One way to draw out a meaning is to abstract out a principle, and sometimes that requires metaphorical extension. It's clear that there is both a principle and a process still applicable today in these verses. We may not believe someone is possessed BY a spirit, but they can be possessed OF ideas that don't add up, aren't fitting the truth, or come from contexts we're unsure of. There is a spirit, Satan, who whispered those lies to them through some agency we can't materially detect. Can we test those like the Lord reasoned to the Elders that the spirits could be tested? Could we know if ideas were not from God and not be deceived just like we can know, by their "way" if spirits are not from God? I think that's not only licensed by the text, but it's the essential principle of the teaching. We must share light as we discuss truth, and do it in such a way as to edify, build common understanding, and leave our encounter with both sides feeling positive.

I don't always succeed at this, and even Jesus didn't either. He's the perfect teacher, and yet some truths, by their nature and by the nature of the recipients and their choice to accept it or not were rejected by the majority of those Christ ministered to. Just because someone feels icky or targeted by the truth, doesn't mean the Spirit wasn't there. One party can't hijack the test of whether X is from God. Sometimes--and I'm very much still learning when and how, and have made egregious errors in judging the right way to approach sharing some truths to some people in some situations--they just won't listen, no matter how right you are. But when the efforts to create a baseline of common ground and mutual openness to honest communication are successful, the Gospel's light does tend to dispel darkness all by itself. All you have to do is share it, and the Spirit of the Lord touches the mind and heart of your interlocutor. I've seen this happen a gazillion times, and have been on the receiving end even more. I know how it feels to teach, and come together with my child, my friends, my students, and "get" each other. And all other ways are not of God.

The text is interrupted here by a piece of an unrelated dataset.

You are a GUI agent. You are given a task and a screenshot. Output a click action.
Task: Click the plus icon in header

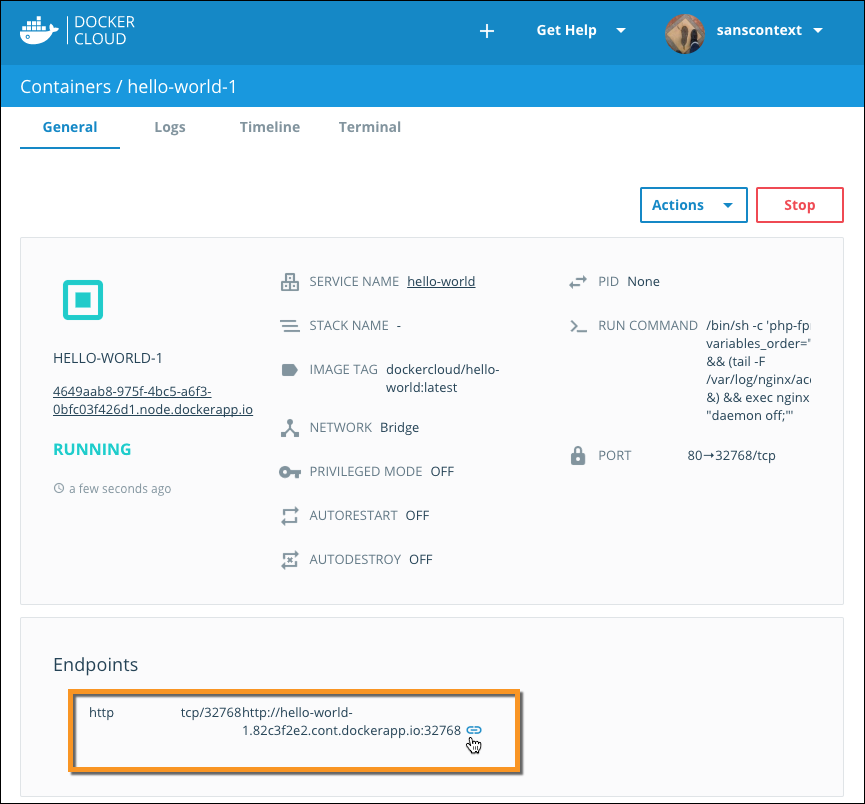click(x=487, y=31)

Are you open to the light? Do you share what you have? Are you speaking in code that baffles or not giving enough space for your conversation partners to experiment on your words? Or are you instead meeting people where they are, in their language, in comprehensible terms, with appropriate expectations of freely chosen growth? You can know these ideas are from God because of the peace and joy in your heart, because of how they make sense internally, coherently, and between sharer and receiver, and because they grow the relationship between you. And you can act like He acts, by bringing peace, love, and edification together. No railing accusations required if they don't accept the truth, or share something that's not quite right. Just share the light. It will eventually illuminate the darkness they still hold onto. The darkness, in fact, has no permanent defense against your magnification of God's warmth. We'll all line up with His truth sooner or later. Until then, we can love, lighten burdens, and enlighten each other according to the Spirit of God that we have received. We can "reason" with others as He reasons with us--in patience.